YOUR GOAL: Exact copy, no pictures: reproduce every record below as it stands.

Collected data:

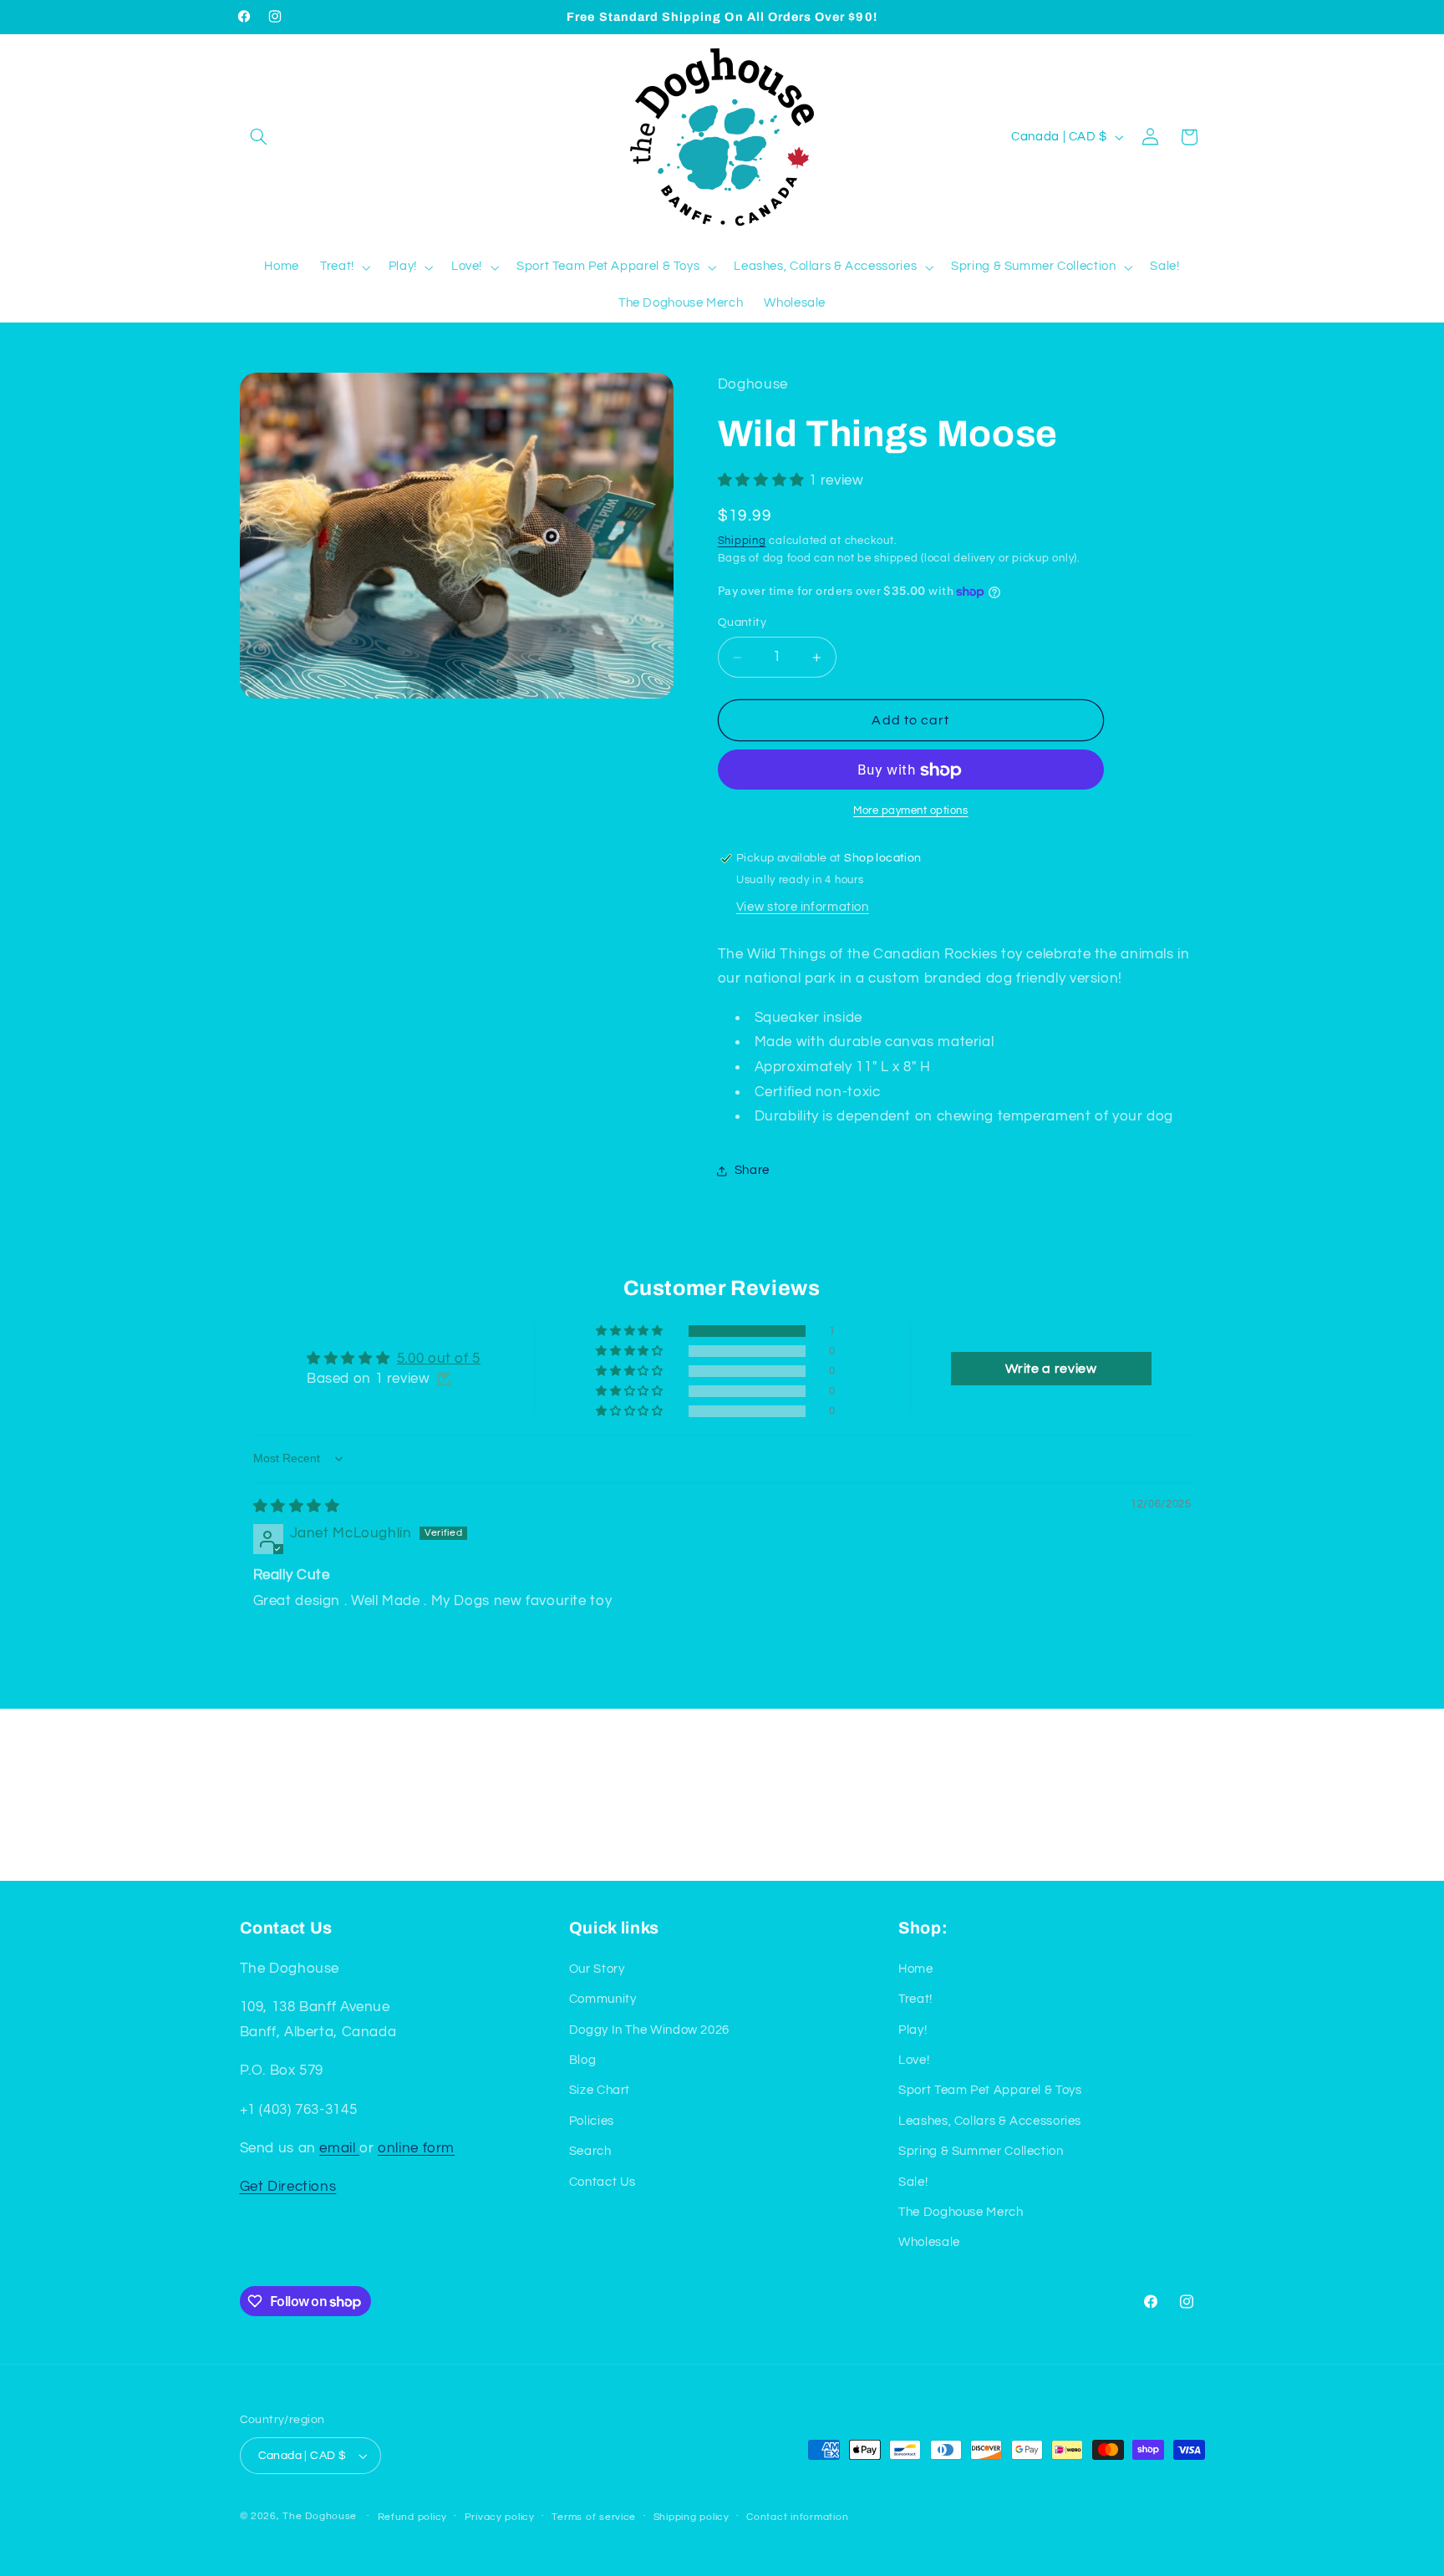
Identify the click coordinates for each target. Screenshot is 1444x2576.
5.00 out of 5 (438, 1359)
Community (603, 1998)
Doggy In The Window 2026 (649, 2029)
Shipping (742, 541)
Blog (583, 2059)
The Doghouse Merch (960, 2211)
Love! (913, 2059)
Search (590, 2150)
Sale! (913, 2181)
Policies (591, 2120)
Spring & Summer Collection (980, 2150)
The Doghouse (319, 2516)
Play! (912, 2029)
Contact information (797, 2517)
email (339, 2147)
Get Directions (288, 2186)
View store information (802, 908)
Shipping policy (691, 2517)
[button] (259, 137)
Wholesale (929, 2242)
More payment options (911, 811)
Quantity (742, 623)
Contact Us (602, 2181)
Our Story (597, 1968)
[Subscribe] (860, 1859)
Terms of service (594, 2517)
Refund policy (413, 2517)
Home (915, 1968)
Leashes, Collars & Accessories (989, 2120)
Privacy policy (500, 2517)
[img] (296, 1506)
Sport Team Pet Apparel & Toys (989, 2090)
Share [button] (752, 1171)
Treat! (915, 1998)
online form (416, 2147)
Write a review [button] (1051, 1369)
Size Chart (599, 2090)
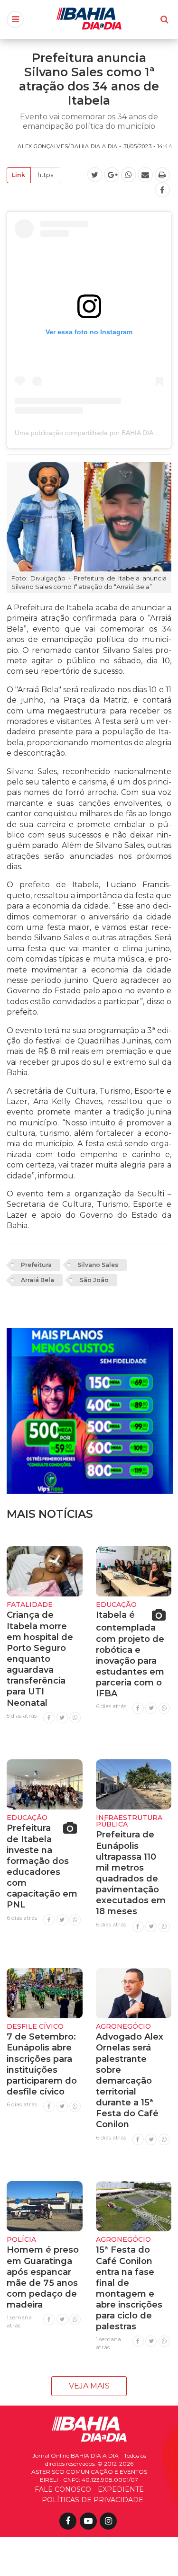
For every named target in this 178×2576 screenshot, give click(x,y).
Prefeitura (36, 1264)
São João (94, 1280)
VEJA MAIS (89, 2385)
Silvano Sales (97, 1264)
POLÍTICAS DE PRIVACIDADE (92, 2500)
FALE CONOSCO (63, 2489)
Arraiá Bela (37, 1280)
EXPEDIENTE (121, 2489)
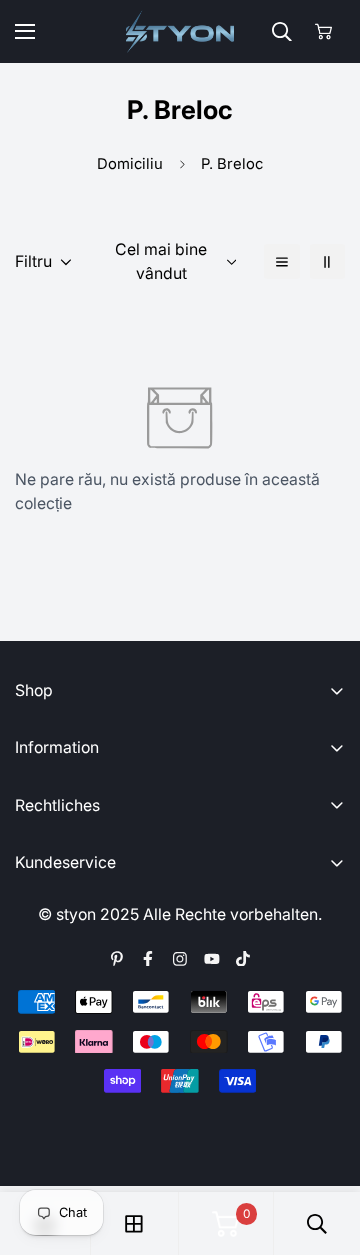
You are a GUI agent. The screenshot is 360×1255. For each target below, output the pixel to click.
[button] (323, 31)
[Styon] (180, 31)
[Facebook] (148, 959)
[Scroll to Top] (325, 1150)
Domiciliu (130, 164)
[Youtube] (212, 959)
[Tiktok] (243, 959)
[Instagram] (180, 959)
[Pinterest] (117, 959)
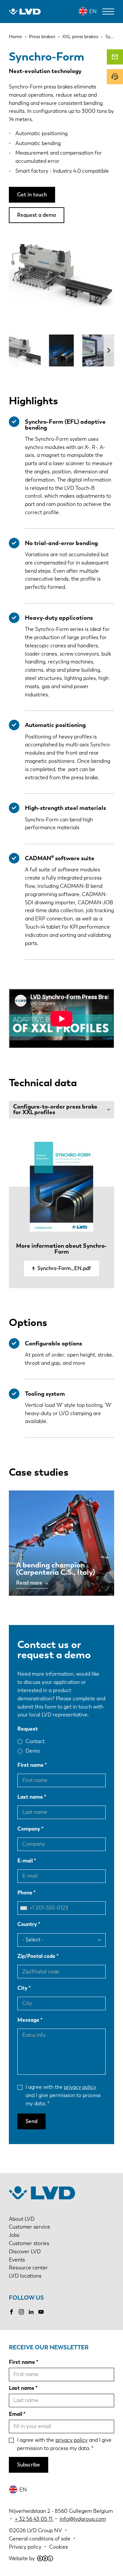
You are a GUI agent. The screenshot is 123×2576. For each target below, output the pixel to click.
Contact (35, 1741)
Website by (22, 2558)
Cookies (58, 2547)
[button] (109, 350)
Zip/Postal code (36, 1956)
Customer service (29, 2227)
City (22, 1988)
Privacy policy (25, 2547)
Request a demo (36, 215)
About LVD (21, 2219)
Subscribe (28, 2465)
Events (17, 2260)
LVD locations (25, 2276)
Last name (30, 1797)
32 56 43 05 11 (35, 2519)
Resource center (28, 2267)
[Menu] (108, 11)
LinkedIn (31, 2311)
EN (93, 11)
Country (27, 1924)
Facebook (11, 2311)
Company (28, 1829)
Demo (33, 1751)
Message (28, 2020)
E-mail (25, 1861)
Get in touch (32, 194)
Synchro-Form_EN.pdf (64, 1268)
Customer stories (29, 2243)
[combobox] (25, 1908)
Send (31, 2121)
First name (30, 1765)
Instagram (21, 2311)
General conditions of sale (40, 2539)
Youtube (41, 2311)
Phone (24, 1892)
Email (15, 2414)
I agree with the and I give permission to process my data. (63, 2095)
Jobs (14, 2235)
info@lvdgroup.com (83, 2519)
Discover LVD (25, 2251)
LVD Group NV (44, 2530)
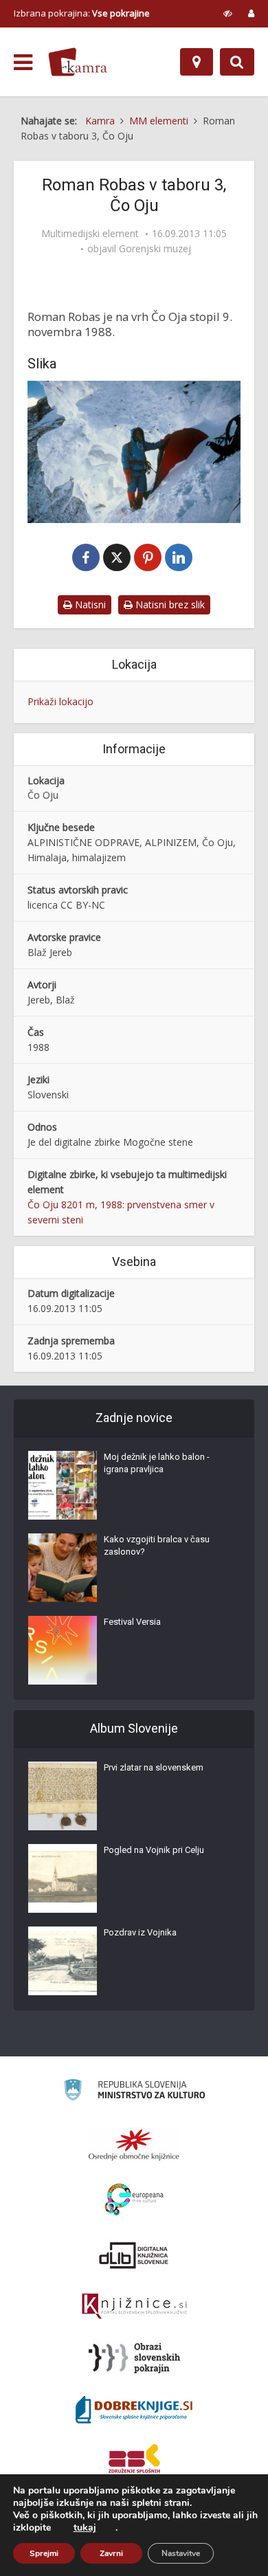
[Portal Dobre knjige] (134, 2409)
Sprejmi (44, 2553)
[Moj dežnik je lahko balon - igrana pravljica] (62, 1485)
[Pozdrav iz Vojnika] (62, 1961)
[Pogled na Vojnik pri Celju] (62, 1878)
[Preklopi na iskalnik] (237, 62)
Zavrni (111, 2553)
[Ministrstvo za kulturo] (134, 2092)
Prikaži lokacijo (60, 701)
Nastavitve (180, 2553)
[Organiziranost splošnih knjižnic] (134, 2144)
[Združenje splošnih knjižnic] (134, 2461)
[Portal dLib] (134, 2255)
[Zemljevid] (196, 62)
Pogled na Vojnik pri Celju (154, 1850)
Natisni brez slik (169, 604)
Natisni (89, 604)
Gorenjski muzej (155, 249)
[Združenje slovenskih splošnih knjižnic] (134, 2306)
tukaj (85, 2528)
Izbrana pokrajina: (82, 13)
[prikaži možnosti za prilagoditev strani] (227, 13)
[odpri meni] (23, 63)
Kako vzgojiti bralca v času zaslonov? (157, 1545)
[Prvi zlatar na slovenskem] (62, 1796)
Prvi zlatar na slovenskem (153, 1767)
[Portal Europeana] (134, 2199)
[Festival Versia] (62, 1650)
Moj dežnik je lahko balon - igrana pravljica (157, 1463)
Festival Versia (132, 1622)
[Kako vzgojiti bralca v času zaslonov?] (62, 1567)
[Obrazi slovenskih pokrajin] (134, 2358)
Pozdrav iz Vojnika (140, 1932)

SOLUTION BELOW:
Identify the click coordinates for each target. Screenshot is 1444x2576.
5.00 out of 5 (438, 1359)
Community (603, 1998)
Doggy In The Window 2026 (649, 2029)
Shipping (742, 541)
Blog (583, 2059)
The Doghouse Merch (960, 2211)
Love! (913, 2059)
Search (590, 2150)
Sale! (913, 2181)
Policies (591, 2120)
Spring & Summer Collection (980, 2150)
The Doghouse (319, 2516)
Play! (912, 2029)
Contact information (797, 2517)
email (339, 2147)
Get Directions (288, 2186)
View store information (802, 908)
Shipping policy (691, 2517)
[button] (259, 137)
Wholesale (929, 2242)
More payment options (911, 811)
Quantity (742, 623)
Contact Us (602, 2181)
Our Story (597, 1968)
[Subscribe] (860, 1859)
Terms of service (594, 2517)
Refund policy (413, 2517)
Home (915, 1968)
Leashes, Collars & Accessories (989, 2120)
Privacy policy (500, 2517)
[img] (296, 1506)
Sport Team Pet Apparel & Toys (989, 2090)
Share [button] (752, 1171)
Treat! (915, 1998)
online form (416, 2147)
Write a review [button] (1051, 1369)
Size Chart (599, 2090)
For every named target in this 178×2576 screenshot, give click(x,y).
Prefeitura (36, 1264)
São João (94, 1280)
VEJA MAIS (89, 2385)
Silvano Sales (97, 1264)
POLÍTICAS DE PRIVACIDADE (92, 2500)
FALE CONOSCO (63, 2489)
Arraiá Bela (37, 1280)
EXPEDIENTE (121, 2489)
You are a GUI agent. The screenshot is 360×1255. For each target below, output the pixel to click.
[button] (323, 31)
[Styon] (180, 31)
[Facebook] (148, 959)
[Scroll to Top] (325, 1150)
Domiciliu (130, 164)
[Youtube] (212, 959)
[Tiktok] (243, 959)
[Instagram] (180, 959)
[Pinterest] (117, 959)
You are a GUI agent. The screenshot is 123×2576. For each target below, output the pixel to click.
Contact (35, 1741)
Website by (22, 2558)
Cookies (58, 2547)
[button] (109, 350)
Zip/Postal code (36, 1956)
Customer service (29, 2227)
City (22, 1988)
Privacy policy (25, 2547)
Request a demo (36, 215)
About LVD (21, 2219)
Subscribe (28, 2465)
Events (17, 2260)
LVD locations (25, 2276)
Last name (30, 1797)
32 56 43 05 11 (35, 2519)
Resource center (28, 2267)
[Menu] (108, 11)
LinkedIn (31, 2311)
EN (93, 11)
Country (27, 1924)
Facebook (11, 2311)
Company (28, 1829)
Demo (33, 1751)
Message (28, 2020)
E-mail (25, 1861)
Get in touch (32, 194)
Synchro-Form_EN.pdf (64, 1268)
Customer stories (29, 2243)
[combobox] (25, 1908)
Send (31, 2121)
First name (30, 1765)
Instagram (21, 2311)
General conditions of sale (40, 2539)
Youtube (41, 2311)
Phone (24, 1892)
Email (15, 2414)
I agree with the and I give permission to process my data. (63, 2095)
Jobs (14, 2235)
info@lvdgroup.com (83, 2519)
Discover LVD (25, 2251)
LVD Group NV (44, 2530)
[Portal Dobre knjige] (134, 2409)
Sprejmi (44, 2553)
[Moj dežnik je lahko balon - igrana pravljica] (62, 1485)
[Pozdrav iz Vojnika] (62, 1961)
[Pogled na Vojnik pri Celju] (62, 1878)
[Preklopi na iskalnik] (237, 62)
Zavrni (111, 2553)
[Ministrstvo za kulturo] (134, 2092)
Prikaži lokacijo (60, 701)
Nastavitve (180, 2553)
[Organiziranost splošnih knjižnic] (134, 2144)
[Združenje splošnih knjižnic] (134, 2461)
[Portal dLib] (134, 2255)
[Zemljevid] (196, 62)
Pogled na Vojnik pri Celju (154, 1850)
Natisni brez slik (169, 604)
Natisni (89, 604)
Gorenjski muzej (155, 249)
[Združenje slovenskih splošnih knjižnic] (134, 2306)
tukaj (85, 2528)
Izbrana pokrajina: (82, 13)
[prikaži možnosti za prilagoditev strani] (227, 13)
[odpri meni] (23, 63)
Kako vzgojiti bralca v času zaslonov? (157, 1545)
[Prvi zlatar na slovenskem] (62, 1796)
Prvi zlatar na slovenskem (153, 1767)
[Portal Europeana] (134, 2199)
[Festival Versia] (62, 1650)
Moj dežnik je lahko balon - igrana pravljica (157, 1463)
Festival Versia (132, 1622)
[Kako vzgojiti bralca v času zaslonov?] (62, 1567)
[Obrazi slovenskih pokrajin] (134, 2358)
Pozdrav iz Vojnika (140, 1932)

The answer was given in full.